The death of MXRBL

jar · November 2024

Hey friends,

A long time ago I pushed my RBL here as a good source for you to use on your mail servers: https://mxrbl.com. Today I'm here to announce that if you are using it, you should stop. It will continue to accept queries for a while, I will reach out to people that I know are using it. In my Black Friday offer post I'm going to explain a bit more about what we're doing at MXroute to stop spam and why I believe the latest approaches are vastly superior to any usage of a traditional RBL.

hsr · November 2024

Any rough idea when queries will no longer be accepted?

zed · November 2024

but recurring means forever

jar · November 2024

@hsr said:
Any rough idea when queries will no longer be accepted?

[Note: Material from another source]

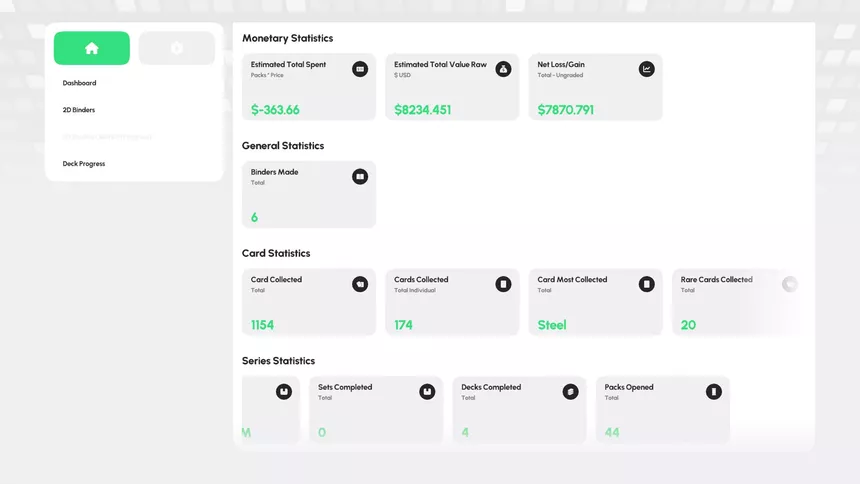Click the Decks Completed icon
This screenshot has width=860, height=484.
(570, 392)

Most likely I'll empty the zone, point the three NS to 1 cloud server, and return empty queries for a decade or more.

quicksilver03 · November 2024

I've recently implemented my own RBL, and while it seems to work well enough for me I'm looking forward to learn more about your new approach.

eezcloud · November 2024

@jar said: In my Black Friday offer post I'm going to explain a bit more about what we're doing at MXroute to stop spam

That will be interesting to read. AI based content analysis, hopefully?

jar · November 2024

@eezcloud said:

@jar said: In my Black Friday offer post I'm going to explain a bit more about what we're doing at MXroute to stop spam

That will be interesting to read. AI based content analysis, hopefully?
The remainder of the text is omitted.